Per arrivare a dipingere quell'indimenticabile cielo in una stanza per Ludovico Gonzaga, con putti acrobati, dame pallide e more che si pettinano affacciate alla balaustra, mentre un pavone attento come una vedetta sta in bilico sul cornicione, Andrea Mantegna era partito dallo studio dell'antico. Il suo noviziato a Padova presso la bottega dello Squarcione, sarto, antiquario, collezionista un po' padre padrone con i suoi allievi (li adottava per convenienza), immerso nell'archeologia documentaria del tempo, non lo aveva intrappolato senza scampo. Arrivato a Mantova alla fine del 1459, Mantegna, diventa attore di una nuova pièce: nella Camera degli Sposi, in una torre di Castel S.Giorgio interpreta il gusto della corte del marchese, fa sottintendere i piaceri, rappresenta le attese attraverso gli episodi storici dipinti sulle pareti che narrano della casata. Immerso il tutto in un sospeso silenzio. Le conversazioni e gli incontri avvengono a bassa voce.
Nel gioco della finzione che appare realtà, lo spazio della stanza è inteso come un grande padiglione che si apre in un giardino. Andrea si diverte a integrare gli arredi veri nelle scene che affresca. Usa il grande camino per disporvi sopra i protagonisti. A destra dispone una scala da cui salgono i dignitari con i berretti rossi . L'artista dà prova della sua espletata maturazione in tema di illusionismo prospettico.
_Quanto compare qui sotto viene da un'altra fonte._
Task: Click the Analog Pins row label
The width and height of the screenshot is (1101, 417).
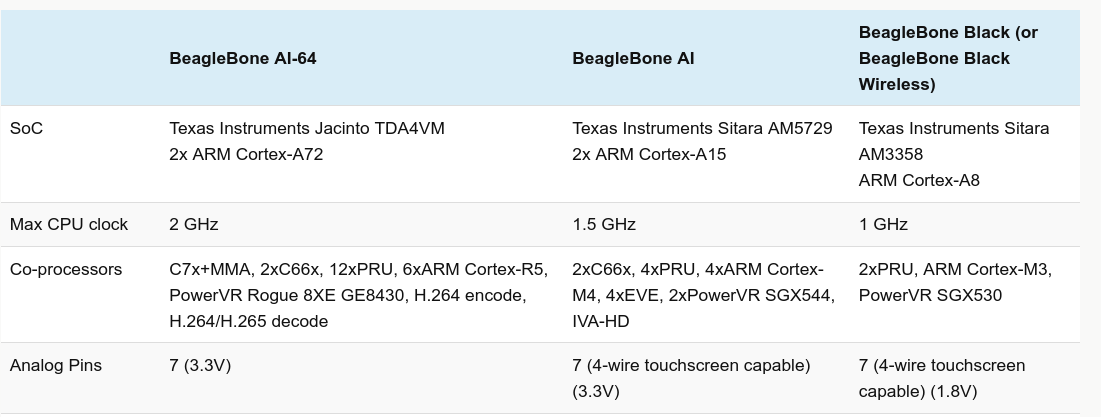Action: point(56,366)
Porta alle estreme conseguenze una pratica che aveva accolto fin dagli anni giovanili, quando nella città di Virgilio e di Petrarca, dopo aveva studiato le opere di Donatello e il trattato di Leon Battista Alberti, aveva mostrato il suo talento nel ciclo della Cappella Ove tari e nel Polittico di San Zeno. Nella decorazione della "più bella camera del mondo" (così chiamata da Zaccaria Saggi nel 1475, ambasciatore dei Gonzaga a Milano) si legge un "allenamento" per prepararsi a realizzare il "Cristo in scurto" della Pinacoteca di Brera. E l'inedita soluzione, dell'oculo con i putti, prima volta di tale artificio prospettico nella pittura italiana, apre la strada alle cupole correggesche e barocche.
E' nel Cristo morto parzialmente avvolto nel sudario che Vittorio Sgarbi, nella terza monografia dedicata al pittore padovano (da domani in edicola), protagonista di tre osannate mostre a Padova, Mantova e Verona (da lui stesso promossa e appena chiusa) concentra la sua estasi concettuale (si ricorda l'impeto per ottenere il quadro a tutti i costi, per cui intervenne il ministro Rutelli). Il dramma si compie su una tela di 81 centimetri, dove Gesù, è compresso in uno spazio che crea un prodigio di verosimiglianza che diventa una regola universale. Il corpo divino è ripreso dai piedi, frontalmente, ridotto in altezza. Un senso di malessere pervade chi lo guarda: la tensione drammatica è altissima, resa visibile attraverso l'artificio della claustrofobica camera ardente, che ospita un cadavere che Mantegna disegna ispirandosi alla statuaria classica. E proprio la sua passione per l'antico lo rese infinitamente moderno per sempre.